ADR-029: Internal (service-to-service) auth, distinct from public
Status
Accepted -- 2026-06-21 (design ratified; implementation is a follow-up)
Tracks #171. Extends ADR-024 (auth/authz strategy).
Context
ADR-024 defines two authorization states for an RPC, expressed as proto options consumed by createProtoAuthzInterceptor / the JWT auth interceptor's skipMethods:
- gated -- a
default_policy: "allow"/"deny"service plus per-method policies; the JWT auth interceptor must authenticate the caller. public--service_auth { public: true }ormethod_auth { public: true }: authentication is skipped entirely; anyone reachable on the wire may call it.
A third, real situation has no first-class expression: an internal, service-to-service call that carries no end-user JWT but is not meant to be world-open. It surfaced while building the car-sharing Temporal example (Phase 2):
- The trip saga runs in a Temporal worker (a separate process, not a Connectum
Server). Its activities call internal RPCs (TripService.RecordTrip,EndTrip) over the network with noAuthorizationheader -- Connectum does not auto-propagate inbound headers across a worker's client. - To let those calls through, the methods are annotated
method_auth { public: true }. But the real trust boundary is the mesh (Istio mTLSSTRICT+ anAuthorizationPolicythat admits only the trips ServiceAccount). The proto now says "public" -- over-stating exposure and reading wrong to anyone auditing the contract.
So today public is overloaded: it means both "intentionally world-open" (a health probe) and "internal, trusted by the network boundary" (a worker-only RPC). They have different security postures and should be auditable as different things.
The same gap exists for any out-of-process internal caller: schedulers, batch jobs, the new createCatalogClient (#170).
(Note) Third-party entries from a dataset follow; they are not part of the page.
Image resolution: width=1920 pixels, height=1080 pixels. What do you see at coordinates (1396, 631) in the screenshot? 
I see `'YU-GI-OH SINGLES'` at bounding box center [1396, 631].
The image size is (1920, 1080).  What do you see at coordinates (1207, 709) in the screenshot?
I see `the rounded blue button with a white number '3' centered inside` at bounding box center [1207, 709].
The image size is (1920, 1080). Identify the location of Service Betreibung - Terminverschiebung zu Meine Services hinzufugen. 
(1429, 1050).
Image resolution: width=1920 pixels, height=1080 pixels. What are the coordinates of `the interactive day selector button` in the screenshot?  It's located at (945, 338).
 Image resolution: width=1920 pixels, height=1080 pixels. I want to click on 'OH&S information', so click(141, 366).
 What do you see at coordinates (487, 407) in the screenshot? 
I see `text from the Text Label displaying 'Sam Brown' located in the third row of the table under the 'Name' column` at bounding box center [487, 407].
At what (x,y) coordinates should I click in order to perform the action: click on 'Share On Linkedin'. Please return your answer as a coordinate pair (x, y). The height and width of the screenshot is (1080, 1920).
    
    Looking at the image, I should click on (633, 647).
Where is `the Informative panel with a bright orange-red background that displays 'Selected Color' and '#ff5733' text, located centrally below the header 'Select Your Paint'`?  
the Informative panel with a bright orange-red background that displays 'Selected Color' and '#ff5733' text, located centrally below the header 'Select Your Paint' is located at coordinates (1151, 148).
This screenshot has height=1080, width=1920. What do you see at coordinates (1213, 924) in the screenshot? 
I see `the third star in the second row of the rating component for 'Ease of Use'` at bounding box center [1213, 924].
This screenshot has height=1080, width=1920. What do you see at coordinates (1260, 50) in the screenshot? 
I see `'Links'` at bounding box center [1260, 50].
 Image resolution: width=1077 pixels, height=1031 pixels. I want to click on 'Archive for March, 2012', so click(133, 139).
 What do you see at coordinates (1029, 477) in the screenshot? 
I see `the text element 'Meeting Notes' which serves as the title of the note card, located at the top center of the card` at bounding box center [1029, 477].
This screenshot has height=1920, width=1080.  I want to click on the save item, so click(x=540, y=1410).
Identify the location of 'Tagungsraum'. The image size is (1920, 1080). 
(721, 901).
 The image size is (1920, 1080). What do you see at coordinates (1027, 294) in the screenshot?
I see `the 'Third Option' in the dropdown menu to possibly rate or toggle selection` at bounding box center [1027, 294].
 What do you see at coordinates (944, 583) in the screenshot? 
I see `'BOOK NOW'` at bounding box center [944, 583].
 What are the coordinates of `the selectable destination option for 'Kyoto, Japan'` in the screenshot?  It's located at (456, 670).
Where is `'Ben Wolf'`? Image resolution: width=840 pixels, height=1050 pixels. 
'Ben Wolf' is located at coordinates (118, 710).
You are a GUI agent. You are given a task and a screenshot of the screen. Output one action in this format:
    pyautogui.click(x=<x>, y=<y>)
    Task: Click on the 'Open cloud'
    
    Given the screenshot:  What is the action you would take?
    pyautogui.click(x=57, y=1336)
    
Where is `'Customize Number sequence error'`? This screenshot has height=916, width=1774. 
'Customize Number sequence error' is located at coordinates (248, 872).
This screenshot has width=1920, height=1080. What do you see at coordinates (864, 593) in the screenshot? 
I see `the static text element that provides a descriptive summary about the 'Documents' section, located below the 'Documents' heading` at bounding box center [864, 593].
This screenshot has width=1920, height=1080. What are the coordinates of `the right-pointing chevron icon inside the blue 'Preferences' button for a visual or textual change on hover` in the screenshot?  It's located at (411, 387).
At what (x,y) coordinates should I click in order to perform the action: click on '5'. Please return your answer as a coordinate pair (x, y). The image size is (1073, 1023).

Existing building block: createGatewayAuthInterceptor (@connectum/auth) already authorizes a request from identity injected by a trusted upstream (a gateway/mesh) via a trustSource predicate + header stripping. That trust-source machinery is most of what an internal interceptor needs -- it just is not wired to a proto-level "this method is internal" marker.
Decision (proposed)
Introduce a first-class internal marker, distinct from public, plus an interceptor that authorizes internal calls by a configurable trust source rather than by an end-user token.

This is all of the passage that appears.